False Analogies from WIRED

Wired magazine’s Scott Gilbertson summarized the FTC net neutrality report by quipping, “Wait and see if it all goes south and then maybe consider doing something to fix it.”

This is a false analogy. Certainly it’s a good idea to fix something that’s bound to break, but is net neutrality really like giving the car an oil change? It would be if we had reason to believe that we were racing toward the net equivalent of engine lock-up, but the evidence for such a scenario just doesn’t add up. What evidence do we have? For more than a decade a net with many levels of access and many corresponding prices has meant more investment and a boon for all consumers.

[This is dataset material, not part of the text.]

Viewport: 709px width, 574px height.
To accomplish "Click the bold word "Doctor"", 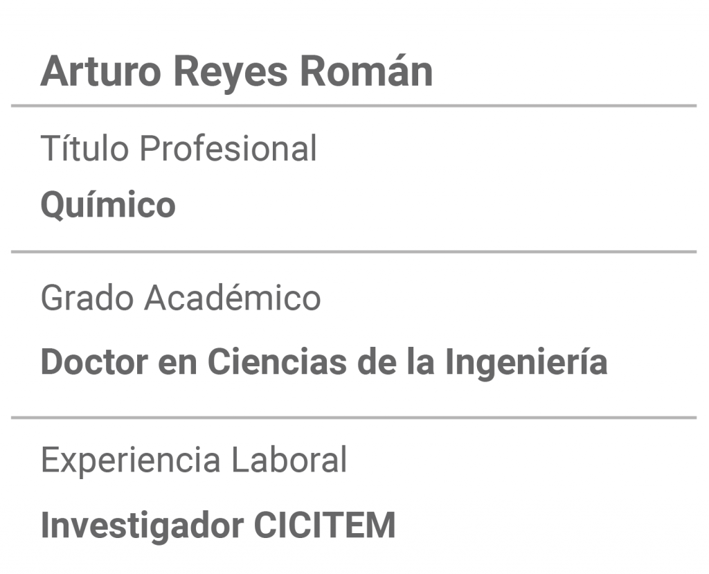I will 94,362.
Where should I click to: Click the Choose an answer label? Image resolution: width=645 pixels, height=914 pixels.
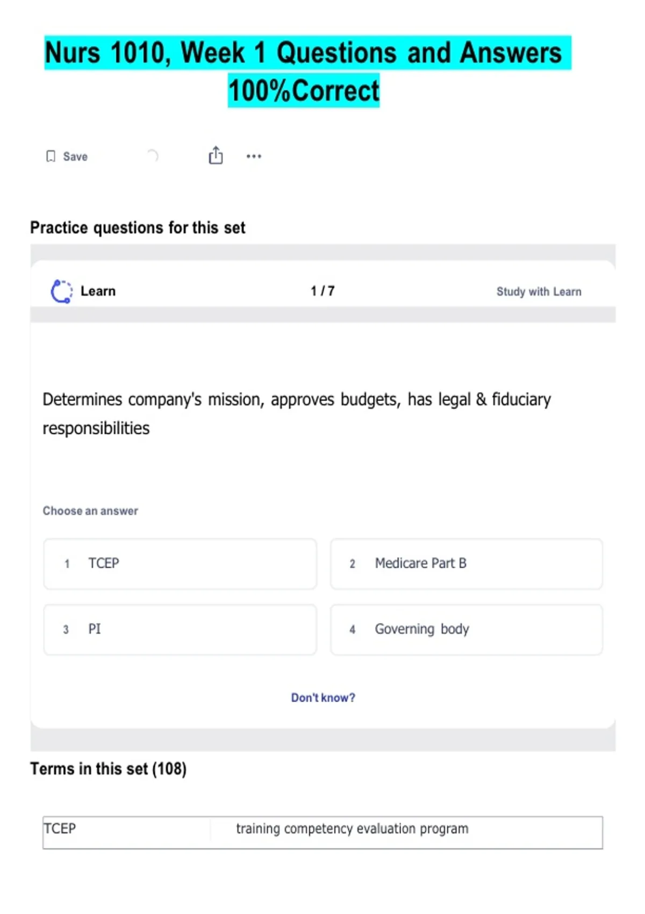(90, 511)
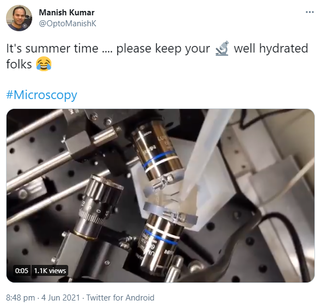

“If it ain’t broke don’t fix it,” doesn’t apply either. The internet not only isn’t broken, it’s growing at incredible speeds and bringing the rest of the economy with it. Regulatory roll-backs like the 1996 Telecommunications Act introduced competition to network industries and gave us explosive growth in network industries. Rolling-back these roll-backs wouldn’t be a case of preventative maintenance, but breaking an engine of economic growth that’s running like a top.

Competition, not restrictive mandates, have brought us the internet that we love today. We shouldn’t turn back the clock to the early nineties when everyone had equal, yet painfully slow dial-up, access.